False Dichotomy Fallacy

My favorite college graffiti: “There are two types of people in the world. People who believe there are two types of people in this world and people who do not.” Of course, that statement is a tautology – it relies upon itself for its own proof. But an internet search for that initial statement garnered 143,000,000 hits. Apparently, there are lots of ways to divide the world into merely two types of people.

The current racial tensions in the USA have tended to divide people into two camps. E.g., building on the work of Ibram Kendi in How to be an Antiracist, many have said that if one is not antiracist, then he/she must be racist – there is no middle ground, no grey area. (This notion strikes me as ironic, given that biological sex is clearly dual, but gender is increasingly “non-binary.” One variation of the graffiti I quoted above is this: “There are 10 types of people in this world. Those who understand binary, and those who do not.”)

My fear is that much of the acrimony in our current political debate is due to this false dichotomy fallacy. One must choose between two starkly opposite extremes. No other range of options is presented. One is either racist or antiracist … period.

Examples of false dichotomy fallacy abound. Congress seems incapable of discovering a middle ground on legislation; choose the Democrats’ bill or the Republicans’ but make no effort to reconcile the differences.

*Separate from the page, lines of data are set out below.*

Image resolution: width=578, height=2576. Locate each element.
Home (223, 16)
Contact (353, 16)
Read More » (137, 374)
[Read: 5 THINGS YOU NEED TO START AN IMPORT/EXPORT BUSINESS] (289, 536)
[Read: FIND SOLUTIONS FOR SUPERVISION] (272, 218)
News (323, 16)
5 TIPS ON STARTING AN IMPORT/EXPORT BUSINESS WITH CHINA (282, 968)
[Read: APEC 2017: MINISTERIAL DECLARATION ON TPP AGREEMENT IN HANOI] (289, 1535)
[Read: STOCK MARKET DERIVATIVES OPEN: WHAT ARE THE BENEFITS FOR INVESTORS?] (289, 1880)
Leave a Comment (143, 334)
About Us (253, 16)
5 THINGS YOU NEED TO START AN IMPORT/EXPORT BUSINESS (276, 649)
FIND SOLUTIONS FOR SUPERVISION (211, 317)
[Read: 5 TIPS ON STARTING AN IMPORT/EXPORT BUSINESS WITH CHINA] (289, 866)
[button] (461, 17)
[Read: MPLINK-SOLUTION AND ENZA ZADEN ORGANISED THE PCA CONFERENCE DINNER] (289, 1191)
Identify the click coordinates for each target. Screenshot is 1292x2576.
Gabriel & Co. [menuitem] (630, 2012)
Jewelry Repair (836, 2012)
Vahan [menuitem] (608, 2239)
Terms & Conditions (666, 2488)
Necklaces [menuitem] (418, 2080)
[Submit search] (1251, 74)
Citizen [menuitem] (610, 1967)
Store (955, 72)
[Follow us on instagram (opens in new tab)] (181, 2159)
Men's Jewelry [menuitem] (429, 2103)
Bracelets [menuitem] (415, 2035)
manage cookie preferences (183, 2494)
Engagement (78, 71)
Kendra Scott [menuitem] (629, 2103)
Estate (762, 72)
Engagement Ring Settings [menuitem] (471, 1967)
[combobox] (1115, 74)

Antifa/BLM or Proud Boys/QAnon – one side’s good the other’s evil; what about “both are extreme and do not represent the views of the vast majority of Americans”?

It is my view that this false dichotomy fallacy threatens a proper understanding of Biblical theology. In the realm of good and evil, there is a real distinction made between the two. When choosing a path to follow, obedience to God stands in contrast to disobedience. These are real, not false, dichotomies.

Psalm 1 draws a picture comparing the godly person to the unrighteous one. Joshua (Joshua 24:15) and Elijah (I Kings 18:21) both challenge Israel to choose to follow God.  Jesus draws a contrast between those who are saved and those who will be condemned (John 3:16-17). 

Followers of Jesus face some challenges of discernment. One is identifying the difference between good and evil in an age of relativism, avoiding the beguiling appeal of evil that masquerades as good. Another challenge is confining our moral outrage to only certain kinds of evil.

Evangelical Christians have tended to focus their attention almost exclusively on abortion and LGBTQ issues in their political advocacy. Such staunch support often contrasts with ambivalence, even disdain, for addressing social ills that keep some classes of people under oppression. The Salvation Army has a rich heritage of advocacy in this arena and we are still fond of quoting William Booth’s “I’ll fight!” speech.

My appeal is to be certain that we maintain a Biblical view of good and evil, taking care to avoid the false dichotomies that the political world presents to us. Let’s preach the whole Gospel, including “good news to the poor, … freedom for the prisoners and recovery of sight for the blind, [and releasing] the oppressed.”

Blessings to you as you “go about doing good.”